Her first Broadway role was in January 1912 as Ruth Lenox in The Talker followed by more tours and vaudeville parts. Her next hit was in August 1917 as Sadie in The Deluge, directed by Arthur Hopkins. It was not until November 2, 1921, that she again scored another hit where she starred in the title role of Eugene O’Neill's Anna Christie at the Vanderbilt Theatre on Broadway. This turned out to be her greatest success; the play was taken to London, and at the Strand Theatre on April 10, 1923, she received a half-hour ovation. In 1924, she starred as Amy in Sidney Howard's They Knew What They Wanted and later in 1928 as Nina Leeds in O’Neill's Strange Interlude.
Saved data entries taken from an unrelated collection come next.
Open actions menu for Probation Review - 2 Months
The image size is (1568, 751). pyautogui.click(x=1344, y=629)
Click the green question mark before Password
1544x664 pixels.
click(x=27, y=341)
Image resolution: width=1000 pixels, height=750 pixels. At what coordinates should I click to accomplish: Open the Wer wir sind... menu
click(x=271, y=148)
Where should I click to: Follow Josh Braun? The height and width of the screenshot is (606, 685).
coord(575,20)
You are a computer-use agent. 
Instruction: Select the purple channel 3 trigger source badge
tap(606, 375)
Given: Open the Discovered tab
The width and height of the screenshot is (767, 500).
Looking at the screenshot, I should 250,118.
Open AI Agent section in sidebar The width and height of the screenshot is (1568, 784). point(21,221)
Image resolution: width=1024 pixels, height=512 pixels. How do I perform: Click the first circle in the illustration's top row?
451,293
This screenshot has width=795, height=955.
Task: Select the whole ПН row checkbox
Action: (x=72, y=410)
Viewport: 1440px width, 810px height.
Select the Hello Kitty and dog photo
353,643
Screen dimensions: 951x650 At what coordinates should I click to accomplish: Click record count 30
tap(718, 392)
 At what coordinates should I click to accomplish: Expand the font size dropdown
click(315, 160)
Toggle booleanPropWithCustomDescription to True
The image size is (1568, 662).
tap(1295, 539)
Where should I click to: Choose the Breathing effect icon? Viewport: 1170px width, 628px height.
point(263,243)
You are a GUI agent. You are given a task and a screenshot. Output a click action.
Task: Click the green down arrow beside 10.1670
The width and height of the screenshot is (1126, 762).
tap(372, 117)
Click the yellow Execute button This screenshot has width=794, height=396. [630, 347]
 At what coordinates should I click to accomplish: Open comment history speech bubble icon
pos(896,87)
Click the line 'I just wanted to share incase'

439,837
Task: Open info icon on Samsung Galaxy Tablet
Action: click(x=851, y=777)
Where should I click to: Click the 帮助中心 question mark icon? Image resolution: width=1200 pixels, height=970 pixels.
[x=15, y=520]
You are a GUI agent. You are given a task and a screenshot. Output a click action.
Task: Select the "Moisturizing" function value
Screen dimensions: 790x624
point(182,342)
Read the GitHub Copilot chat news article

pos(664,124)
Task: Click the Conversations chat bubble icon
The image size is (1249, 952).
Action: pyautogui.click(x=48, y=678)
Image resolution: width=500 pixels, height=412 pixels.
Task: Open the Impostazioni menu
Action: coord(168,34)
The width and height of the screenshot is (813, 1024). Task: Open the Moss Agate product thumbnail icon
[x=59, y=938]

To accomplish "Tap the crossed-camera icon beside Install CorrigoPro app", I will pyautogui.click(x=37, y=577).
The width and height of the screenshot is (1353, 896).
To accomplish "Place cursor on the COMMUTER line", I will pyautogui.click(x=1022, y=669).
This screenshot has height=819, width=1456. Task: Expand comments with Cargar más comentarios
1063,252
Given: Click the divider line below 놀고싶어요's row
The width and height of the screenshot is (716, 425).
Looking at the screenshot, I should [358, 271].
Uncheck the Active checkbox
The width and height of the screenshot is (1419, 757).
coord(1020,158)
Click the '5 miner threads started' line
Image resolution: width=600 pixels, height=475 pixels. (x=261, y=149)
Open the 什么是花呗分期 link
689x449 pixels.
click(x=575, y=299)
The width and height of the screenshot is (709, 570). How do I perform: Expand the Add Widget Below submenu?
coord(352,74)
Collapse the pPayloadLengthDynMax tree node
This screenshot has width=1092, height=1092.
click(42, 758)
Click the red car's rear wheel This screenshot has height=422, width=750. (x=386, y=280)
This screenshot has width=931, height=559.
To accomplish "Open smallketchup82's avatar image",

Mary Pickford listed her as one of her favorite stars.

Lord returned to the stage in 1932 playing Abby in Sidney Howard's The Late Christopher Bean. She made her film debut in 1934 as Mrs. Wiggs of the Cabbage Patch, followed by A Feather in Her Hat, released the following year. She found she was not interested in cinema and returned to the stage. In January 1936, she played Zenobia in Owen and Donald Davis’ dramatization of Edith Wharton's Ethan Frome. Her last appearance on stage was in 1946 as Amanda in a touring company's production of Tennessee Williams' The Glass Menagerie.

Lord's work on radio included co-starring in "Ethan Frome", an episode of Theatre Guild on the Air on May 25, 1947.

== Personal life and death ==
Lord married advertising executive Owen B. Winters on April 27, 1929. They divorced on October 26, 1931.

She died on October 11, 1950, of chronic asthma and heart disease at Champion Memorial Hospital in Alamogordo, New Mexico.